W święto Ofiarowania przynosi się do kościoła świece.
Zapalamy je i stoimy wobec Boga ze światłem w rękach. Tak jak Maryja,
która przyniosła do świątyni swojego Syna, a Symeon nazwał Go światłością
narodów. Ludowa nazwa "Matki Bożej Gromnicznej" wywodzi się ze zwyczaju
poświęcenia w tym dniu świec zwanych gromnicami. Dawniej gospodarz
po powrocie z kościoła błogosławił zapaloną gromnicą swoje pole,
obejście i zwierzęta w stajni. Potem kopciem robił znak krzyża nad
drzwiami i oknami domu. Tradycyjnie gromnice przechowuje się nad
obrazami świętych.
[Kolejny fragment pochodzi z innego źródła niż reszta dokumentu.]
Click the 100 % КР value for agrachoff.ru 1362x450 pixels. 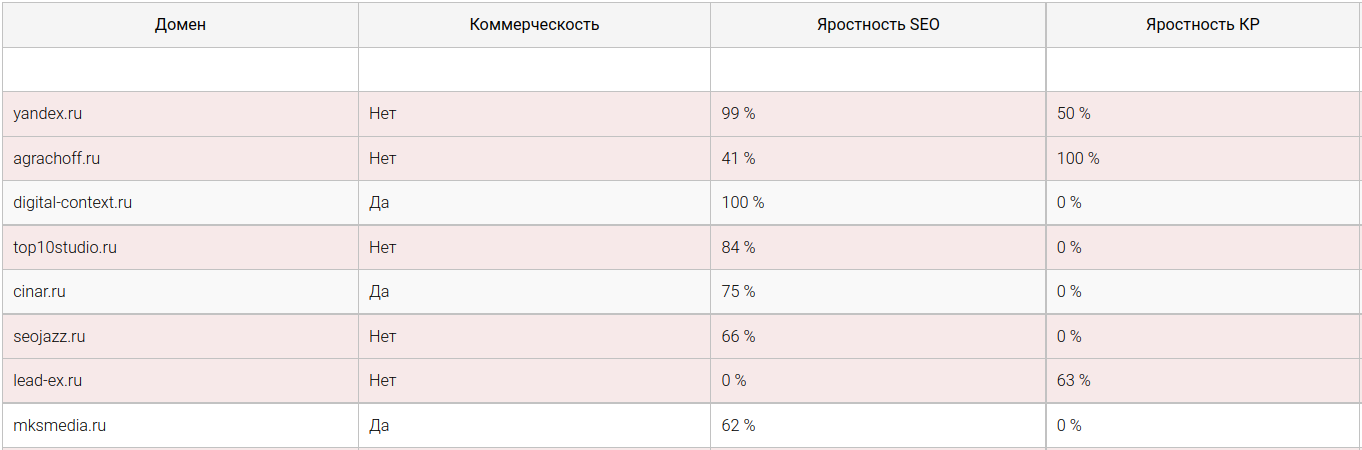[1078, 158]
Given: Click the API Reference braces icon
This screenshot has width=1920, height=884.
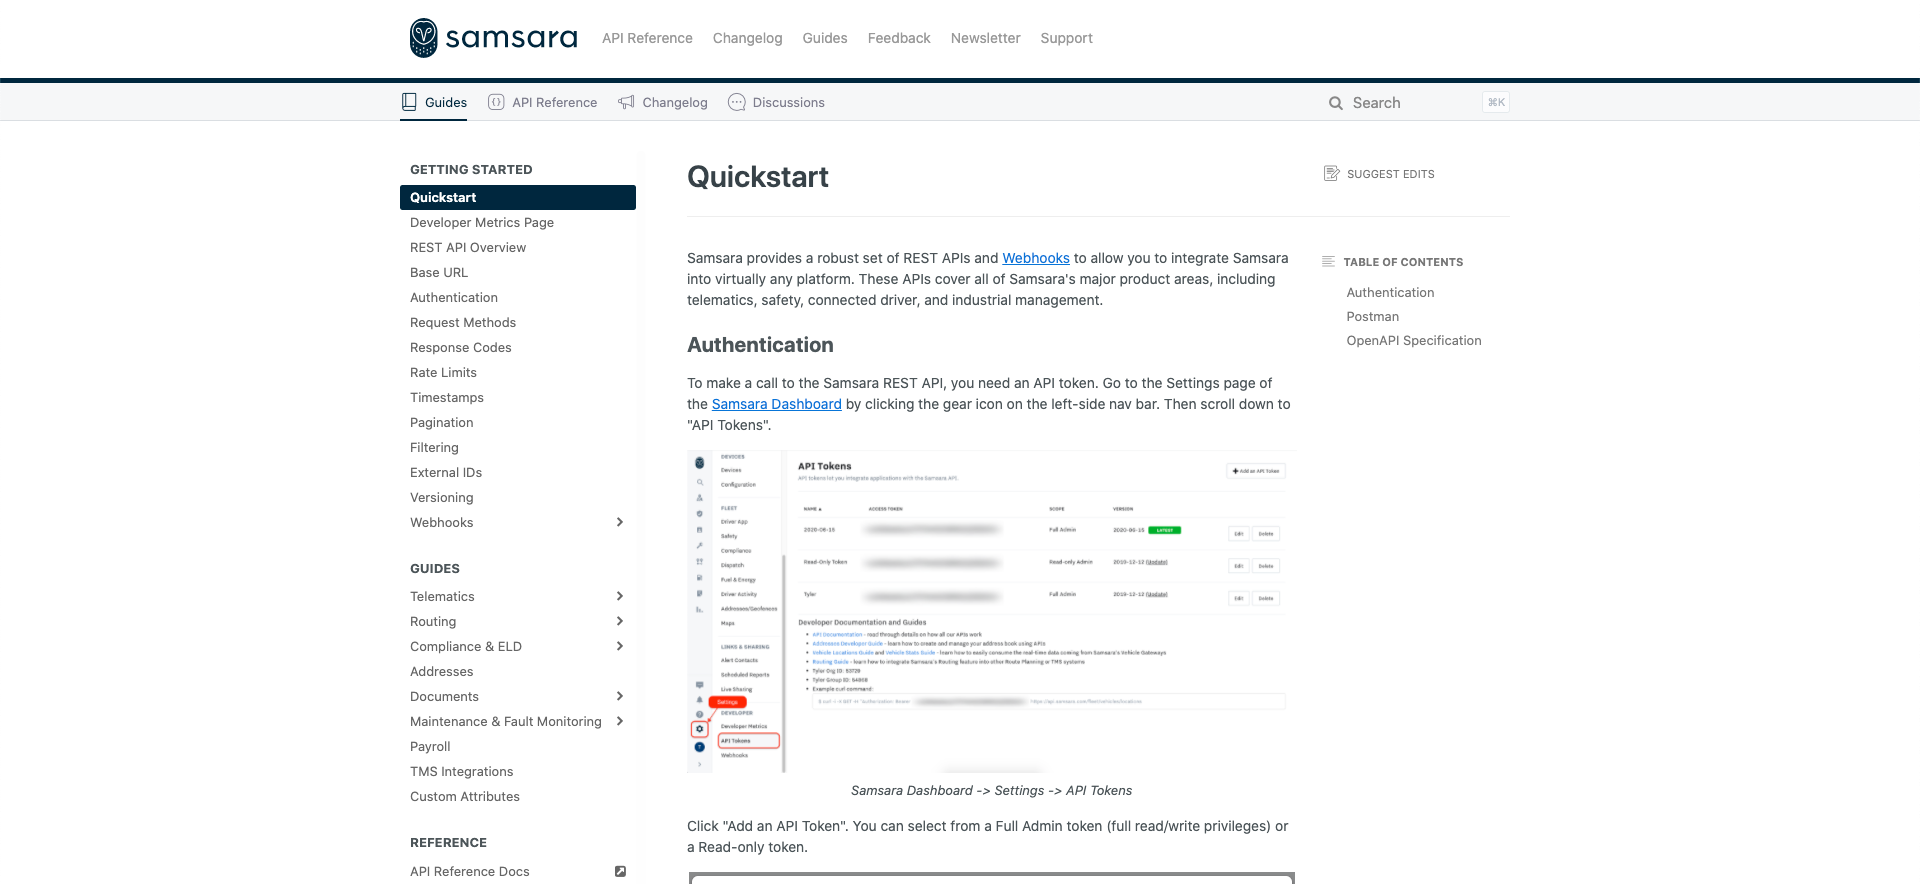Looking at the screenshot, I should click(x=496, y=102).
Z zapaloną gromnicą wychodzi się naprzeciw kapłanowi
niosącemu Najświętszy Sakrament do chorego. W chwili śmierci daje
się ją konającemu do ręki. W czasie burzy stawia się ją w oknie lub
przed obrazem Najświętszej Maryi Panny, a gdy w pobliżu wybucha pożar,
wynosi się ją przed dom, modląc się o oddalenie niebezpieczeństwa.
Obraz pędzla Piotra Stachiewicza pt. Gromniczna pięknie ujmuje tę
rzeczywistość. Maryja idzie po śniegu, przez pola i zapalonym światłem
- mocą Chrystusa odgania od ludzkich zagród i serc groźne wilki,
symbol złych mocy. A poeta Kazimierz Laskowski wołał w wierszu: "
Idą ludzie z kościoła / Bez obawy i lęku - / Ten się śmierci nie
boi, / Co gromnicę ma w ręku!".
Czym jest to święto dla nas? Przede wszystkim mamy sobie
uprzytomnić, że każdy z nas jako chrześcijanin winien być światłością
dla świata. To znaczy życiem ukazywać Chrystusa, utożsamić nasze
myślenie z Ewangelią Jezusa, gdyż założone przez Niego "chrześcijaństwo
nie jest czystą nauką, ani teorią" na temat tego, co było i co będzie
z duszą człowieka, ale jest świadectwem rzeczywistego wydarzenia,
mającego wpływ na całe życie człowieka" (L. Wittgenstein). Chrystus
jest Bogiem, którego chrześcijanin przez wiarę spotkał i swoje życie
stara się stosować do Niego. A przed każdym z nas stoi perspektywa
krainy światła. Czy uda mi się tam wejść?